One thing I prayed about was the abolishment of people literally smoking everywhere in Italy (and perhaps Europe as a whole). Most businesses permit it but it was definitely not something I was happy about. It’s like America has an obesity problem but Europe has a smoking problem- who wins? Luckily, there was no one smoking in Ice Bar Roma- a bar that is literally negative 5 degrees.
I’ve always heard about Ice Bar but didn’t actually plan for it until Rook and I were walking through the narrow streets of Rome. For 15 Euros, you get a cape that shields you from the extreme temperature, entry to the ice bar and a free drink. We opted for the Blitzen bomb (Jagerbomb) and had a cool experience- no pun intended.
Later that day, we celebrated our final turn up night in Coming Out. A pole dancer was scheduled to perform that night and I thought it was just that until she grabbed me from my table and gave me a few lessons in front of all the patrons. Surprisingly, I wasn’t too shy but rather excited to learn something fun and unique in a different country. The crowd was uber supportive and even though I knocked down a chair while attempting to bust a pole move, I redid my poses and woke up with sore arms and chest the next day. Good times.
We also had a fantastic karaoke night at Coming Out’s neighbor bar, My Bar. It had come to our attention that My Bar was missing some spice and Rook and I definitely brought it to the table. We requested a few Cardi B tracks and before you knew it, the New York came out of us. So good that one girl who was singing along to Cardi B’s “Money” was so off beat and still claimed she was from NYC. Her loyal friend called her out in front of everyone and reminded her she was from Texas. Nothing wrong with the big ‘ole Texas but watch out: people from New York are everywhere.

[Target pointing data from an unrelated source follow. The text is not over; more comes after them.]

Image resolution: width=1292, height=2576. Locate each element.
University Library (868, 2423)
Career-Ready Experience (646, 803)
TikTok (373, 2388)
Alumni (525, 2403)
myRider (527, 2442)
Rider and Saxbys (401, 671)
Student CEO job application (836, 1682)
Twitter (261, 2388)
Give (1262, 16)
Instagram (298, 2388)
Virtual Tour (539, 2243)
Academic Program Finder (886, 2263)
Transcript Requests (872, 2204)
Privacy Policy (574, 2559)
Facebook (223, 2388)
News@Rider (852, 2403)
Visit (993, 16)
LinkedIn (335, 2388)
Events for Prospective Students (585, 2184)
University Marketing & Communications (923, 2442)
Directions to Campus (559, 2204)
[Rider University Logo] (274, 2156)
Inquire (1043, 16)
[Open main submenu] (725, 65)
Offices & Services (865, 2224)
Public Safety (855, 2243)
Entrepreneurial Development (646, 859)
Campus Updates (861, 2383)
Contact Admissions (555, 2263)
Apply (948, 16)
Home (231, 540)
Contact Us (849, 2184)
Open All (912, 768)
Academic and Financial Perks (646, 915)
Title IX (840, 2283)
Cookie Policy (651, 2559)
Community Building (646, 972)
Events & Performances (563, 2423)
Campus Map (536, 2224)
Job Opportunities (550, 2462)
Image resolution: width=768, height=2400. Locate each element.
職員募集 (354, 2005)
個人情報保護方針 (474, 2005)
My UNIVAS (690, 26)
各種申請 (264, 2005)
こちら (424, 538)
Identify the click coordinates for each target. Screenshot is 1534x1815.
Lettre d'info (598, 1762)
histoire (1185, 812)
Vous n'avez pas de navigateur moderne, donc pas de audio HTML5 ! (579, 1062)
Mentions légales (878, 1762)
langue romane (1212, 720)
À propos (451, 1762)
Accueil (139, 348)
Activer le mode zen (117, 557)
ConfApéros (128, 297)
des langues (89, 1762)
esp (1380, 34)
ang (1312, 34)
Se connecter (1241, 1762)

Rookie and I were basically the only people in England and Italy with curly afros- we barely related to anyone else’s hair while we were there. We often walked around with a sense of pride because we knew we were unique. Some stared in awe, others already had an artist in mind when they saw our hair. After our dinner at Ritorno al Passato, a fancy restaurant right in front of the Pantheon, we opted for gelato at Don Nino. As soon as we walked in, the two men working there instantly asked if we were Jamaican. After we said we were Dominican, they asked if we liked Tina Turner and started playing her music. We were certainly not offended but passed judgment on their ignorance. Some things are just stereotypical and delivery really matters. Thanks for the picturesque gelato.
Being born and raised in a melting pot like New York City, everyone is so different that there isn’t necessarily a dominating kind. When I’m home, I never feel out of place because there is no “place.” Considering it was my first time traveling to another continent which has beauty standards that have affected our world for centuries, I got a taste of how people feel when they feel out of place in certain communities. No biggie- it just showed me that there are different responses to people from all places in the world; positive or negative.
One response I never got when asking people about their Eurotrips is that Europe uses different wall plugs than the U.S. (very random, but very important to know!). Be sure to buy an adapter beforehand or depend on your MacBook’s USB ports until it dies- womp. Withdrawing Euros at the airport is also strongly recommended as every transaction you make on your credit card is taxed with international fees. We actually spent more money on transportation (before renting the car) than anything else. If you’re a relatively new driver, I wouldn’t recommend driving for 2.5 hours on the highway like I did. My heart literally dropped every time someone didn’t signal or a large truck was next to me.
We survived, though. And that’s all that matters.